2. You had represented as under:-
a. GGCL is a listed company with its equity shares listed in BSE, NSE, ASE and VSE which is proposing to enter the business of cogeneration of power whereby it will be providing energy services to its customers. For commencing the aforesaid business, the FEMA Regulations require that the foreign shareholder of the company holds a minimum paid up share capital of USD $ 5 mn.
b. For the aforesaid purpose, BG Asia Pacific Holdings Pte. Ltd. (BGAPH), the holding company of GGCL, has allotted 14,400,000, 7.5% redeemable, cumulative, non-convertible preference shares on private placement basis in the past, so that the total paid up capital held by BGAPH is not less than USD $ 5 mn. It is also learnt that this aforesaid private placement issuance is the first ever preferential issuance made by the company.
3. Based on the above facts, you have sought a clarification from SEBI in the form of an interpretive letter as to whether it would be necessary for GGCL to either obtain in-principal approval or list the above mentioned privately placed preference shares in the stock exchanges. This clarification is sought by you in the context of clause 24(a) of the Listing Agreement.

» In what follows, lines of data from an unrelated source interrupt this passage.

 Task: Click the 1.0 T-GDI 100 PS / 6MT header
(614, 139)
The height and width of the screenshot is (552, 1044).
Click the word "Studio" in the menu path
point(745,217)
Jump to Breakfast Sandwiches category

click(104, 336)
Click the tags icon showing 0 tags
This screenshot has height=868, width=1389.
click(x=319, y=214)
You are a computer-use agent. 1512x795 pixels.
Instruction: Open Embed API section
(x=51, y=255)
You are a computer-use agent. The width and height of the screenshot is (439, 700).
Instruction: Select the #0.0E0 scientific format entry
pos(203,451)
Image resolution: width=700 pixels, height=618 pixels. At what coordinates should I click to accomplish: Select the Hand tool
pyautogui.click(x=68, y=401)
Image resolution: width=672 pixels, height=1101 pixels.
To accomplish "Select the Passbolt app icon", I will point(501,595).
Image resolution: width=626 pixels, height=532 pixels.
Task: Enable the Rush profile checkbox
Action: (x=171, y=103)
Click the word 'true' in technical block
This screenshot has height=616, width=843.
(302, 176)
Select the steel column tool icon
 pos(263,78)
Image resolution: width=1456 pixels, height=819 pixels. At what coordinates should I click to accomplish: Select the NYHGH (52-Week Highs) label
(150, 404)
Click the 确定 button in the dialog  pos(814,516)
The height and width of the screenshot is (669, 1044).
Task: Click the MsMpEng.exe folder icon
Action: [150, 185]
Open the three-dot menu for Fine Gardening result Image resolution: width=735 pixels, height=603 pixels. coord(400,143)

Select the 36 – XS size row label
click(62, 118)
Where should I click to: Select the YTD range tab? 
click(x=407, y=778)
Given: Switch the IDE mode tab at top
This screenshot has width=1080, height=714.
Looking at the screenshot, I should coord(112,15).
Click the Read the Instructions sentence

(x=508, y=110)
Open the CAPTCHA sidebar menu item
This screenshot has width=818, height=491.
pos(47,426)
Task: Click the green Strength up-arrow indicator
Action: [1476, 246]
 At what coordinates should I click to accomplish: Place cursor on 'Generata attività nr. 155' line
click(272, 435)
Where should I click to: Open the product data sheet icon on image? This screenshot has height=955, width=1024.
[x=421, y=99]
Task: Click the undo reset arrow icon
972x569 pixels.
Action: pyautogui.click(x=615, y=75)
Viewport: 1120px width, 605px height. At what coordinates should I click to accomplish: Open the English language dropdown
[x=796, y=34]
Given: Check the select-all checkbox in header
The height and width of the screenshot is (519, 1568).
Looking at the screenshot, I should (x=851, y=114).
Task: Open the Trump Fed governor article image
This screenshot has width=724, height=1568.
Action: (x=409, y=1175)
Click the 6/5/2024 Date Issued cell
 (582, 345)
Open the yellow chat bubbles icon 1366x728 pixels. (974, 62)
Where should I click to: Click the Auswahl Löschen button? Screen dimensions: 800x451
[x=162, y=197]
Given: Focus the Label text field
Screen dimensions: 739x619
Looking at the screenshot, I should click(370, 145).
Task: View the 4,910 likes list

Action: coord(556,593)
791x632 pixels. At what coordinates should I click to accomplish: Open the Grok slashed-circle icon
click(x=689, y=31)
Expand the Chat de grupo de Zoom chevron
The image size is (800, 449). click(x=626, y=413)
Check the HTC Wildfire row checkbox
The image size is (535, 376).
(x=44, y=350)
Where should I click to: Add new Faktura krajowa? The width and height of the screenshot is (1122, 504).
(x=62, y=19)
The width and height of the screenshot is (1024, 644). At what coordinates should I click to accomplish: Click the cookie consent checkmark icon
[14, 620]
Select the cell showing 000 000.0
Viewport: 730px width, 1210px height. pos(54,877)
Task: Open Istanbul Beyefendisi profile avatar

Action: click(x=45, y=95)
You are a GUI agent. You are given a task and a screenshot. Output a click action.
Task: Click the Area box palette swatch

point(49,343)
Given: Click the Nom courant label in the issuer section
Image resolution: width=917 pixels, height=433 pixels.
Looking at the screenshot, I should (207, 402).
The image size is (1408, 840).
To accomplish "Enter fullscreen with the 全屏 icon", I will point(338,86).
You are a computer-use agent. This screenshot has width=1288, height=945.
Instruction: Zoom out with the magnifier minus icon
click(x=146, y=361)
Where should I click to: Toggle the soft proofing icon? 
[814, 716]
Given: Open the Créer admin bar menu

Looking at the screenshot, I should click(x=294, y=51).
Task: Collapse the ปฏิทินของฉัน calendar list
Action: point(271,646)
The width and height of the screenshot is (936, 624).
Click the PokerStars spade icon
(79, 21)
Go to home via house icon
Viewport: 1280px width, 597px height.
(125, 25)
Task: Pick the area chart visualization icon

4. In reference to your aforesaid query, you are advised to be guided by the clarification offered by SEBI to M/s. Magma Leasing Ltd. (MLL) vide letter No. MRD/Policy/IGS/AT/65512/2006 dated April 25, 2006, a copy of which is available in the SEBI website – www.sebi.gov.in. A copy of the said reply to MLL is also enclosed with this letter for your records.
5. The above views are based on the representation made to the Department in your aforesaid letter under reference. Different facts or conditions might require a different result. This letter does not express decision of the Board on the questions referred.
6. You may note that the above views are expressed only with respect to the clarification sought on the circulars referred by you in your aforesaid letter and do not affect the applicability of any other law or Regulations of SEBI.
Yours faithfully,
V S SUNDARESAN
Encl: As above.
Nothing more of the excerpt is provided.